Damaged energy infrastructure meant supply chains would take time to return to normal, after the conflict pushed inflation back into double digits, Aurangzeb said.

“We were looking at how we manage the second, third-order impact in case this conflict continues,” he said. “The energy infrastructure has been hit. And therefore, it will take time before we return to normalcy in terms of supply chains.”

He added, “I do see upsides in what we have projected for next year,” but cautioned it would be “way too premature” to revise the budget.

The budget for the upcoming financial year, presented in Parliament on Friday, targets growth of 4 per cent and inflation of 8.2pc.

It raised defence spending by 18pc to Rs3 trillion, while relying on higher tax revenue to keep a $7 billion International Monetary Fund (IMF) programme on track.

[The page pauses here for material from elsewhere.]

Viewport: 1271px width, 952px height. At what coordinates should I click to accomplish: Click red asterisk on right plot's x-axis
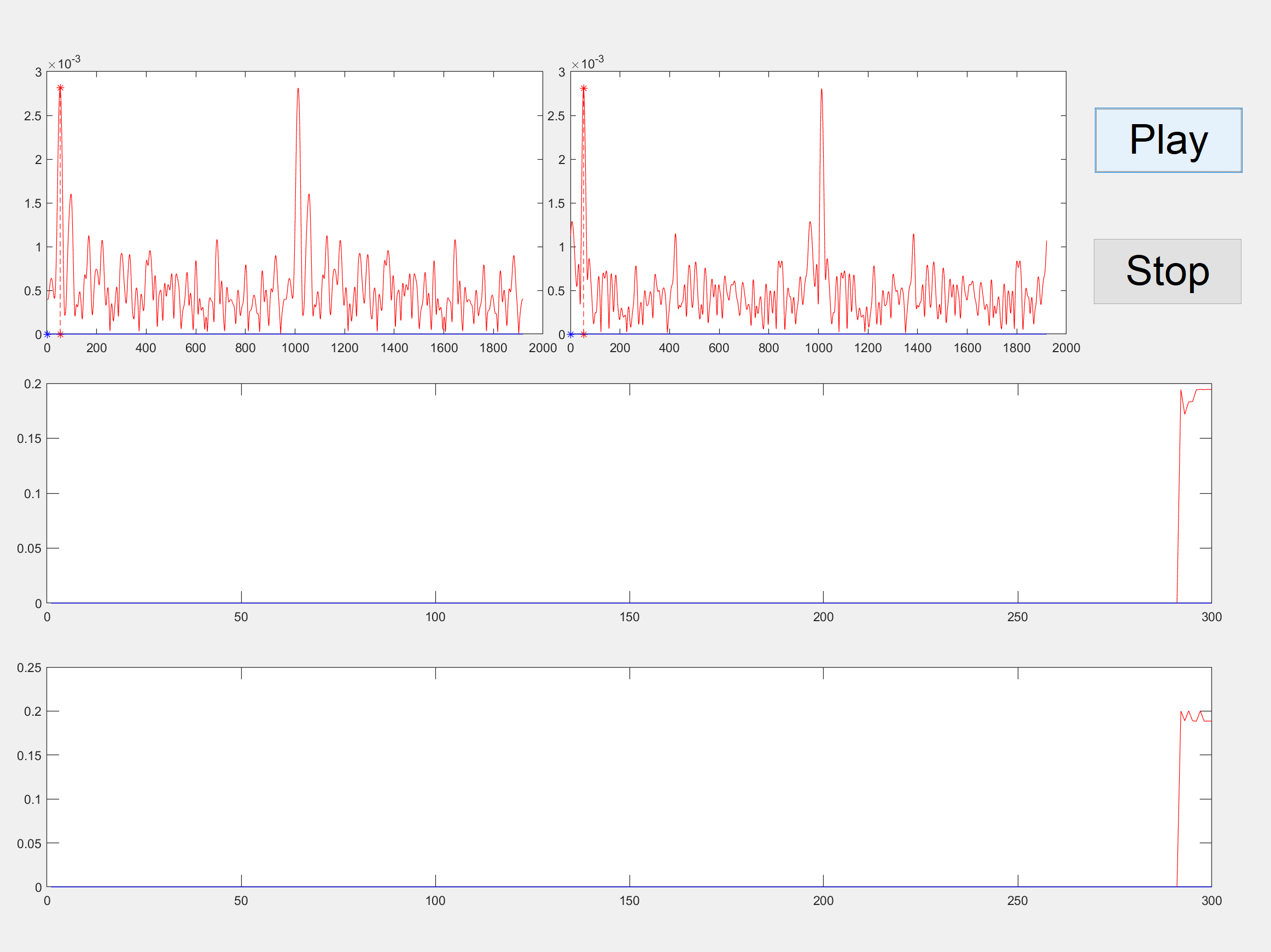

Commercial borrowing to change creditor profile

Islamabad may use commercial borrowing in fiscal year 2027 to change its creditor profile without increasing overall external debt, Aurangzeb added in comments on Monday.

“Ideally, what we want to do is to see if we can replace some of the bilateral through commercial,” he said. “We do not intend to increase the size of our external debt.”

Pakistan repaid $3.4 billion in bilateral deposits from the United Arab Emirates last month but has also tapped the emirates’ commercial banks for financing, reflecting the creditor-profile shift Aurangzeb wants to formalise.

It plans further Panda Bond, Eurobond, US dollar and first rupee-linked, dollar-settled issues, though the sizes have yet to be decided, he said.

The FY27 budget envisages $2.82bn in commercial and eurobond financing, while Pakistan has approval for $1bn equivalent in Panda bonds after a $250 million debut that was 95pc backed by the Asian Development Bank and the Asian Infrastructure Investment Bank.

Interest has surged in Pakistan’s burgeoning defence industry after last year’s conflict with India, but Aurangzeb said it was too early to project any defence-export upside.

The government’s immediate focus is on allocations, given two “active” borders, he added, as the country is flanked by Afghanistan and India.

Pakistan has also moved to formalise the digital asset sector this year, for example by signing pacts with Binance and World Liberty Financial.

Aurangzeb said Pakistan would regulate crypto, tokenisation and digital-asset exchanges before taxing the sector, saying revenue gains would follow once it was formalised.

“Yes, at some point we have to bring it into the taxation timeframe,” he added. “But this was not the time to do it.”